Ensemble machine learning and tree-structured Parzen estimator to predict early-stage pancreatic cancer

Abstract

Pancreatic ductal adenocarcinoma (PDAC) is one of the most deadly malignancies due to challenges in diagnosing the disease at an early-stage. In this study, the RNA-sequencing data of tumor-educated platelets (GSE183635) were analyzed using machine learning (ML) algorithms to predict early-stage PDAC. Differentially expressed genes specific to early-stage PDAC were selected as features to build the ML models. The ML algorithms used were linear (logistic regression), and non-linear [support vector machine (SVM), random forest (RF), XGBoost (XGB), and LightGBM (GBM)] algorithms. Given the limitations of existing, non-probabilistic algorithms to optimize early-stage PDAC detection, tree-structured Parzen estimator (TPE) algorithm was utilized for hyperparameters optimization through probabilistic modeling. TPE identified the most optimal model for each ML algorithm, particularly effective for optimizing non-linear ML algorithms (SVM, RF, XGB, and GBM).
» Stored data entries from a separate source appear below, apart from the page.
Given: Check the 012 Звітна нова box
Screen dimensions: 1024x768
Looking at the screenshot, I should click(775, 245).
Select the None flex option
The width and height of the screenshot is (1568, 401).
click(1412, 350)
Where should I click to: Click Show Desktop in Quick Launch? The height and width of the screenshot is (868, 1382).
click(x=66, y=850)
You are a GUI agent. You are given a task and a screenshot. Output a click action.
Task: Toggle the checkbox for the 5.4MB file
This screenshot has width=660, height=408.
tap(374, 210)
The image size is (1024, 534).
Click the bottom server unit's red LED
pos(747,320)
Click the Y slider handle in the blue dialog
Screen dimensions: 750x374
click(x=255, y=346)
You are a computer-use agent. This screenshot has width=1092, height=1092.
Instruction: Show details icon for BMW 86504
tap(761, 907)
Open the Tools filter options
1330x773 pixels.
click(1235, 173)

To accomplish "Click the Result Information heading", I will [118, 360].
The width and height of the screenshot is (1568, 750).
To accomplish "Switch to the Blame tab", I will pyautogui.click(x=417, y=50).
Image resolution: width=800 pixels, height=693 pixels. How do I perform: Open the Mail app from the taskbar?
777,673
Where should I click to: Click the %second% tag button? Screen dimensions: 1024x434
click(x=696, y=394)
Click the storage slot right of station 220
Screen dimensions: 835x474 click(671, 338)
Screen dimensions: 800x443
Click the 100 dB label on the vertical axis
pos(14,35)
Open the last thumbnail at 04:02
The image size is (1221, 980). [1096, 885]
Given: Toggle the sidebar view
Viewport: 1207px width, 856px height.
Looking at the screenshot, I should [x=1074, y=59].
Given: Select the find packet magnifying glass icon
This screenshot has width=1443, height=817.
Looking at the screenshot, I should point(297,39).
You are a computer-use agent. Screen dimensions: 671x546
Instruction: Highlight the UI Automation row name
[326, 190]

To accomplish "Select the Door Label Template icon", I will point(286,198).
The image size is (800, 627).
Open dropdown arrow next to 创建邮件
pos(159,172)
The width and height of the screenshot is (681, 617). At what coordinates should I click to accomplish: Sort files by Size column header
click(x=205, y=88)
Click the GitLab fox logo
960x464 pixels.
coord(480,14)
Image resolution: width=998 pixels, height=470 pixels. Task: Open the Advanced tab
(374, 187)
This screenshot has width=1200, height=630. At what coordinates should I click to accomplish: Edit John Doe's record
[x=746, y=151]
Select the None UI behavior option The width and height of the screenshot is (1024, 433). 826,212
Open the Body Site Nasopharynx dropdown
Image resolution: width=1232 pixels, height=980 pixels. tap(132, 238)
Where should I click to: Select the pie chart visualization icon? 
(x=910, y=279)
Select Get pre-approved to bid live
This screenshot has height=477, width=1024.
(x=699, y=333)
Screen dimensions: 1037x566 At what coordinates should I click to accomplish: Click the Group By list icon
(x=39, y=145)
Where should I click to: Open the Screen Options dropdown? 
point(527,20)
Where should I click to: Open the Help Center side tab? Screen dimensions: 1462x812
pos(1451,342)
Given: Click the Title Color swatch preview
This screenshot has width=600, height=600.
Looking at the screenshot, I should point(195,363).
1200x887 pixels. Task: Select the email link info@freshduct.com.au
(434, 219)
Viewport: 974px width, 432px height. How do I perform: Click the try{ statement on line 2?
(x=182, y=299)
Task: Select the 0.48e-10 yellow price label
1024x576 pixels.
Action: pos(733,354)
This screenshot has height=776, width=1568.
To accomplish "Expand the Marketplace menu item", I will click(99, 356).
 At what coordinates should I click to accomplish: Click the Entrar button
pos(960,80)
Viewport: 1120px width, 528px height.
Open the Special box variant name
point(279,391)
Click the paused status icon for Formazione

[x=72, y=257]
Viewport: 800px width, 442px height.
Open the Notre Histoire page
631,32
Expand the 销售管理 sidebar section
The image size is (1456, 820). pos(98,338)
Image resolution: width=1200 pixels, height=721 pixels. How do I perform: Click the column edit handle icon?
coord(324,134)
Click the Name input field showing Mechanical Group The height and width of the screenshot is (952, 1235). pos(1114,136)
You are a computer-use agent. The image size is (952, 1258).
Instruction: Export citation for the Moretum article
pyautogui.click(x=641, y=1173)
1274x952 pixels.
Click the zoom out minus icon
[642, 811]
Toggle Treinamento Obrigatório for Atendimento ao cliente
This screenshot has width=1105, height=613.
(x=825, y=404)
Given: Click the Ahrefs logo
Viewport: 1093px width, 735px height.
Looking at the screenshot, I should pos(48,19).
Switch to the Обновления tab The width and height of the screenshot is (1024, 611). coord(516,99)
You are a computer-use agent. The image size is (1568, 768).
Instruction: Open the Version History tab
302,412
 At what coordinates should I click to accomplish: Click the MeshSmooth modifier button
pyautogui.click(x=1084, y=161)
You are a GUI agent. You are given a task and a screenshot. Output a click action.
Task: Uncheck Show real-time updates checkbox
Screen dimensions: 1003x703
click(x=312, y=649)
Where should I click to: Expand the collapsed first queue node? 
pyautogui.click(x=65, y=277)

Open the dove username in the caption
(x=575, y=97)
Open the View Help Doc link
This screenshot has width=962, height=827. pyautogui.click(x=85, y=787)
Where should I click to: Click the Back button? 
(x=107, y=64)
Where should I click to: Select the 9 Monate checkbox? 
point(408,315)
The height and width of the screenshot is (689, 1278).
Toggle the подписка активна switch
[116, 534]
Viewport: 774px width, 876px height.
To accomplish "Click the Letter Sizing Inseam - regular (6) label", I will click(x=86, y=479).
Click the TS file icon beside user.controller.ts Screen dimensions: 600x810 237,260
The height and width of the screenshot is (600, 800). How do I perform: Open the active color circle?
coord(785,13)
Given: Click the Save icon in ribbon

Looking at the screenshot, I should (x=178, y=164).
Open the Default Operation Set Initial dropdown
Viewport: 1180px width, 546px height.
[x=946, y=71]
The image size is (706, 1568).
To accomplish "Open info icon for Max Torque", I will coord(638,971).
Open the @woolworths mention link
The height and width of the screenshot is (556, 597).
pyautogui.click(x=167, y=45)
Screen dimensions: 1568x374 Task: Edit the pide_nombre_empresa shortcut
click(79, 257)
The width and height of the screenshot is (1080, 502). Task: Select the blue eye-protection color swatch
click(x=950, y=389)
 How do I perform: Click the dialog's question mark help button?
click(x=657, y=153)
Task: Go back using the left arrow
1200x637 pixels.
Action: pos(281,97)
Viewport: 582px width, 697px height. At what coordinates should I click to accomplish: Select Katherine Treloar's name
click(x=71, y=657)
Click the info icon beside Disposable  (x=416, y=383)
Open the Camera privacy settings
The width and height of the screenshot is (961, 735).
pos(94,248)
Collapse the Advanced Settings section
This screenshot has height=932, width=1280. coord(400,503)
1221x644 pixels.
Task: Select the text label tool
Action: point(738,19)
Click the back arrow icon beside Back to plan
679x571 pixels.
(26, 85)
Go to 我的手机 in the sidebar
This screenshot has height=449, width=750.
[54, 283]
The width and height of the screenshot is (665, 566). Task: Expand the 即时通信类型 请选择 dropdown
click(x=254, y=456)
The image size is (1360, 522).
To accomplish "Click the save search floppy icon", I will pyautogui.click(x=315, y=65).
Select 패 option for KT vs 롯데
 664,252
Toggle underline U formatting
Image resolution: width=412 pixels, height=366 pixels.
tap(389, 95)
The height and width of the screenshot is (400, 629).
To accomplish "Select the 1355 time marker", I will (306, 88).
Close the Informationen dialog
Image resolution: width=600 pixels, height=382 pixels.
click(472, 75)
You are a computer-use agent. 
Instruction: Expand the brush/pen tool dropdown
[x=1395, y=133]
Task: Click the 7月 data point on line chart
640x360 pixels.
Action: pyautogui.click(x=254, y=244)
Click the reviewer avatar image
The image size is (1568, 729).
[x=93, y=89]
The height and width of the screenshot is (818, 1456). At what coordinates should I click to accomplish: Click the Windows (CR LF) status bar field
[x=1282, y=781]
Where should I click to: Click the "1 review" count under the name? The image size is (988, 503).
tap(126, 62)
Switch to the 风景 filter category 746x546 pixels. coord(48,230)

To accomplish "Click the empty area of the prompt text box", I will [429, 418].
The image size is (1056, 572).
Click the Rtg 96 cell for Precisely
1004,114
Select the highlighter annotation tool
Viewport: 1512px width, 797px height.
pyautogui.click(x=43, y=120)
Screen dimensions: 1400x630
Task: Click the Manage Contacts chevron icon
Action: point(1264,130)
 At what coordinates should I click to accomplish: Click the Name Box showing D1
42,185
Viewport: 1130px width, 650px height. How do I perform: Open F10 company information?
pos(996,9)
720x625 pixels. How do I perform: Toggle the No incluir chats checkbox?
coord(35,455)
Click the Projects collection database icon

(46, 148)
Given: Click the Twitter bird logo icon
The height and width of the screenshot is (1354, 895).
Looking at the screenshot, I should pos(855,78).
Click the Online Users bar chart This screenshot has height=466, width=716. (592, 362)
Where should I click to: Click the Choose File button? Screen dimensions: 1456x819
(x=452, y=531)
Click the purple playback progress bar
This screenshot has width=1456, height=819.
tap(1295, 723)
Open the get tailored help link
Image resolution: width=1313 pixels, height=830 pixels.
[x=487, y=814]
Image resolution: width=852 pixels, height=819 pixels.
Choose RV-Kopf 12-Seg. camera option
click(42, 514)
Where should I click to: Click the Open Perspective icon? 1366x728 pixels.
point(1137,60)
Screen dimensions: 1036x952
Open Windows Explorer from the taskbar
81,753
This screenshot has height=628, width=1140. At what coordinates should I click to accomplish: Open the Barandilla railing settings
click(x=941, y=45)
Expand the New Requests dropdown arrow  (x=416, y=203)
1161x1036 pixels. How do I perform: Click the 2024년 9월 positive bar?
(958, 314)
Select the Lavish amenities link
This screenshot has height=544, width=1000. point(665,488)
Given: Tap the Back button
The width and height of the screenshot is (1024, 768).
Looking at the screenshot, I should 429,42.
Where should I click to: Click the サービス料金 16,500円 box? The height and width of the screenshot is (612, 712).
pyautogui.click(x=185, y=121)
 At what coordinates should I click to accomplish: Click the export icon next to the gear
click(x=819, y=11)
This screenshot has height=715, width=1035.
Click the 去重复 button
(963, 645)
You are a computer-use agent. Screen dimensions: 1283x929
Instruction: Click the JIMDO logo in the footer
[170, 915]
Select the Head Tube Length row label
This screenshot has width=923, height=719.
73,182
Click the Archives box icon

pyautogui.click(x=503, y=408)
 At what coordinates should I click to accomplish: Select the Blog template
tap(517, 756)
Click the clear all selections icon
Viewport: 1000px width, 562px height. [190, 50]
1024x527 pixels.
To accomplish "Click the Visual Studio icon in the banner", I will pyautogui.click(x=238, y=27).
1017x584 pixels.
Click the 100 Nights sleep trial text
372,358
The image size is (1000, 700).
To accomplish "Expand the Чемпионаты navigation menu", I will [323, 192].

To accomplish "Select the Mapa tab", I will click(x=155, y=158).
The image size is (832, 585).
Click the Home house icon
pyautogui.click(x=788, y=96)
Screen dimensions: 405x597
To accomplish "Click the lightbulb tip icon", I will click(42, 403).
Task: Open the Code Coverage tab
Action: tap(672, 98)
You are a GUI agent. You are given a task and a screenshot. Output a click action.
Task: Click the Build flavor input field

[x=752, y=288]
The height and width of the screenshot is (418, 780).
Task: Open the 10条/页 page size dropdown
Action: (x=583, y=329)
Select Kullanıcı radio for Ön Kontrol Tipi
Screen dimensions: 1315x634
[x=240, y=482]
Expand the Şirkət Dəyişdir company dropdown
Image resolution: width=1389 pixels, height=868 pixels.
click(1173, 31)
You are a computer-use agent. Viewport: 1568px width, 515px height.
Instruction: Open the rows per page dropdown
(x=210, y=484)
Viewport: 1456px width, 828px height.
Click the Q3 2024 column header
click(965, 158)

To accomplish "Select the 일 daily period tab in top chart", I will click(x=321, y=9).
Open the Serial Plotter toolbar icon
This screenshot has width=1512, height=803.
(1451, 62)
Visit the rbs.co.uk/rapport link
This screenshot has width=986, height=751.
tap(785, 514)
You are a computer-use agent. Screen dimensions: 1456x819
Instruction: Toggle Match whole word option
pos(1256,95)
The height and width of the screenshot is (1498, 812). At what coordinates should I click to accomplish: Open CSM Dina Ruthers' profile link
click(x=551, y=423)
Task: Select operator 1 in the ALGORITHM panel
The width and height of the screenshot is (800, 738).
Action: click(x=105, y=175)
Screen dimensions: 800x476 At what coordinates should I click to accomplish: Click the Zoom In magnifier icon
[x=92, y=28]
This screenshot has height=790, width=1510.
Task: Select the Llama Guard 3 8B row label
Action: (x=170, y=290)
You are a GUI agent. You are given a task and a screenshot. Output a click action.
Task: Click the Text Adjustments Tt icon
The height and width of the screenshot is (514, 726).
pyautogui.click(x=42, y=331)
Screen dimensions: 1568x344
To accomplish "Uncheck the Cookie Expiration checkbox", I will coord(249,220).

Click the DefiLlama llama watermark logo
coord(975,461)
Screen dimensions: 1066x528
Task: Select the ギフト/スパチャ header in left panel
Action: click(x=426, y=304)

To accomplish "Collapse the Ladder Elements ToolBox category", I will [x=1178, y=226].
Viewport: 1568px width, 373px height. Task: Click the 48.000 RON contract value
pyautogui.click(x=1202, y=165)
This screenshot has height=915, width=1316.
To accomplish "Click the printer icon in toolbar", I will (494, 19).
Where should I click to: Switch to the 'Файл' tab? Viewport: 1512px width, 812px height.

To leverage the strengths of individual ML algorithms, ensemble modeling that combined up to a maximum of three individual algorithms demonstrated that a weighted ensemble integrating SVM, RF, and GBM (i.e., SVM:RF:GBM ensemble model) outperformed individual models. The SVM:RF:GBM ensemble model showed optimal performance metrics in the calibrated test set (ROC AUC: 0.905; sensitivity: 0.857; specificity: 0.850). In both the calibrated training and test sets, the ensemble model demonstrated consistent performance as measured by 13 different performance metrics, and such consistency was not observed in individual models. In conclusion, the SVM:RF:GBM ensemble model optimized by TPE represents a novel predictive model for early-stage PDAC, and this study proposes a framework for predictive model construction in cancer diagnosis.